Extract to read
— BEGIN —
Another more obscure example of a token would be aluminum drink can. I remember when I was younger there would be a label behind my favourite off-the-shelf chrysanthemum tea can that indicated that if you returned the empty can to the producer, you would be entitled to a $0.02 reward. This was used as an incentive to recycle the can after drinking it.
The examples are limitless in the real world.
The Next Evolution Of Tokens
Cryptographic tokens essentially combine all the underlying properties of regular tokens and links them together with a blockchain network, a wallet software and a blockchain address.
The ownership of these tokens can be publicly known (owning Bitcoin) or privately known (ownership of an apartment). These tokens in essence are a way for the owner to be granted access rights to a network, asset or information.
Using a wallet software, the private-public key asymmetrical cryptography proves that you own the tokens in your wallet because the tokens are signed with your private key that only you should have access to. By the very logic of that knowledge, we can then attribute certain access rights to you because of the process (just like a house key only you have).
— END —
Set exercise 1
Repeat the passage on cryptographic tokens, beginning at the words "The ownership of" and ending after "only you have).", but swap "apartment" for "car".

Given data
— BEGIN —
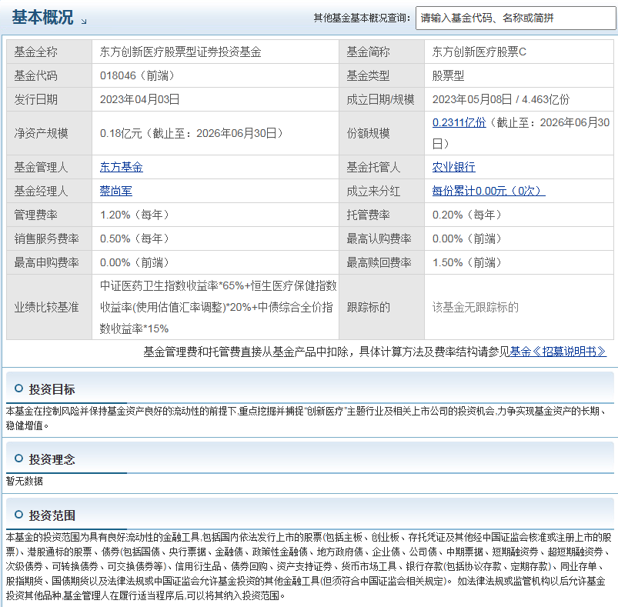Click the 业绩比较基准 benchmark description cell
Viewport: 618px width, 607px height.
point(215,307)
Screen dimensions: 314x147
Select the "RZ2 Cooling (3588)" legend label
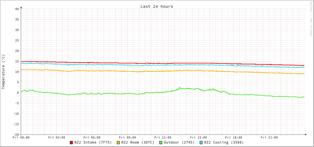click(x=224, y=142)
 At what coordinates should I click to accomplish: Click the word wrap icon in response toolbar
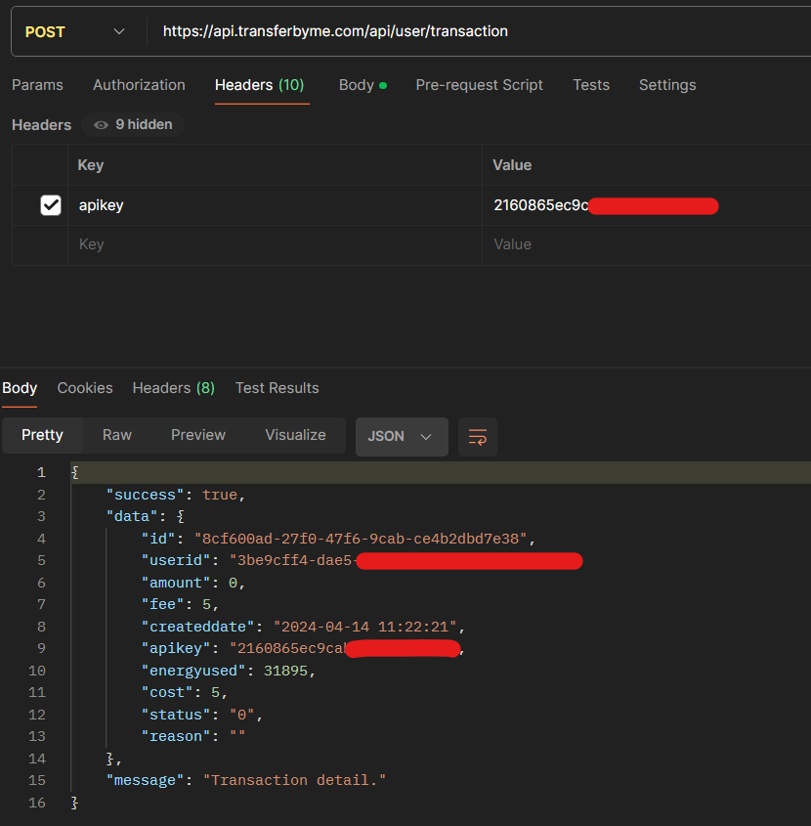click(478, 437)
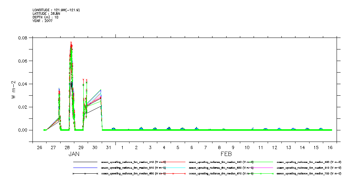
Task: Select the red 440 median legend label
Action: [221, 162]
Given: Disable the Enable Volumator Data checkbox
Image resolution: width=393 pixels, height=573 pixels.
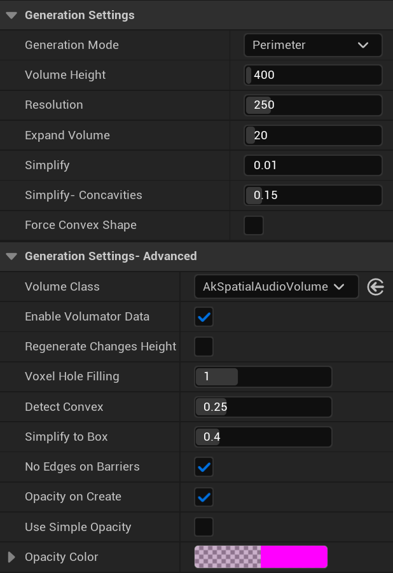Looking at the screenshot, I should (x=203, y=316).

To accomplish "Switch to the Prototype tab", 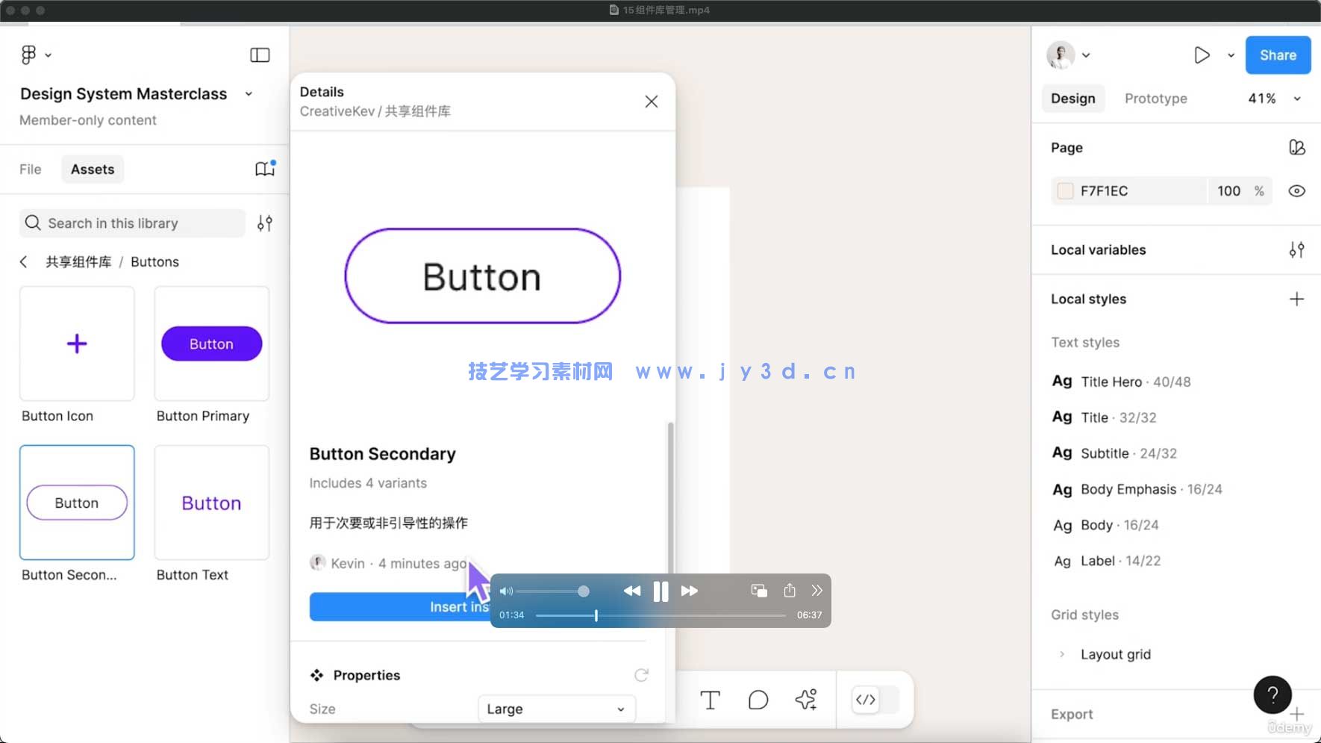I will point(1155,98).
— END —
Set exercise 2
Put the records into a Markdown table with the columns Row and Line, one row per line and blank lines omitted. Begin at the first line of the records and stop after the line containing "click(x=224, y=142)", leaving out the pictures.

Result 1
The ownership of these tokens can be publicly known (owning Bitcoin) or privately known (ownership of an car). These tokens in essence are a way for the owner to be granted access rights to a network, asset or information.
Using a wallet software, the private-public key asymmetrical cryptography proves that you own the tokens in your wallet because the tokens are signed with your private key that only you should have access to. By the very logic of that knowledge, we can then attribute certain access rights to you because of the process (just like a house key only you have).

Result 2
| Row | Line |
|---|---|
| 1 | Click the 业绩比较基准 benchmark description cell |
| 2 | Viewport: 618px width, 607px height. |
| 3 | point(215,307) |
| 4 | Screen dimensions: 314x147 |
| 5 | Select the "RZ2 Cooling (3588)" legend label |
| 6 | click(x=224, y=142) |